Data to examine
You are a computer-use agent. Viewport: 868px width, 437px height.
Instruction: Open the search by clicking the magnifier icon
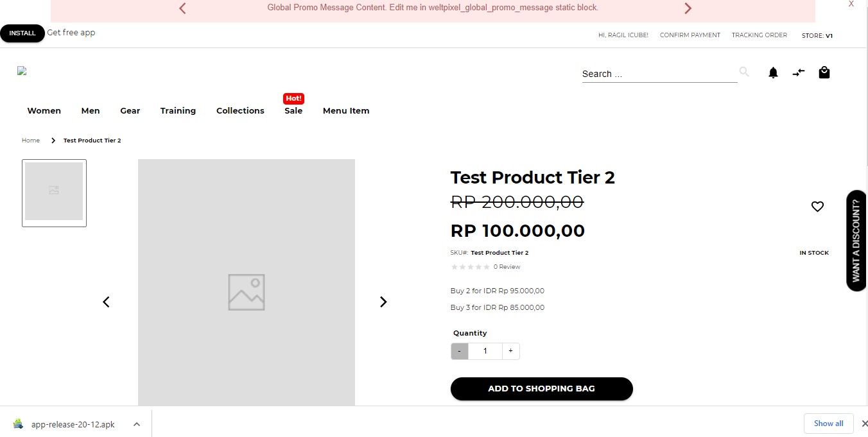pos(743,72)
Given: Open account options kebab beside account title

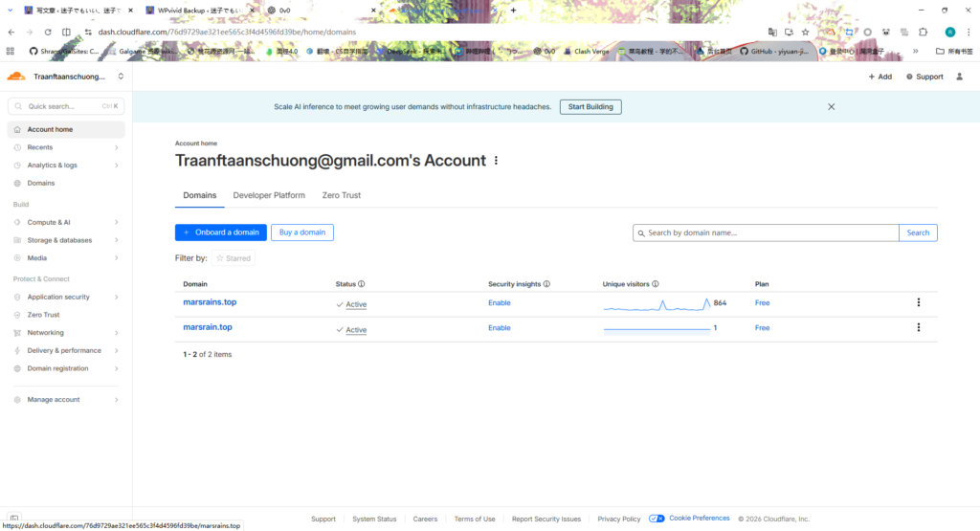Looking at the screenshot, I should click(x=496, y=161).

Assigned task
Copy out all of the data word for word. Do not carry over any picture.

Solution to this problem
You are a computer-use agent. Viewport: 868px width, 437px height.
Instruction: Open the search by clicking the magnifier icon
pos(743,72)
Given: Open account options kebab beside account title

Looking at the screenshot, I should click(x=496, y=161).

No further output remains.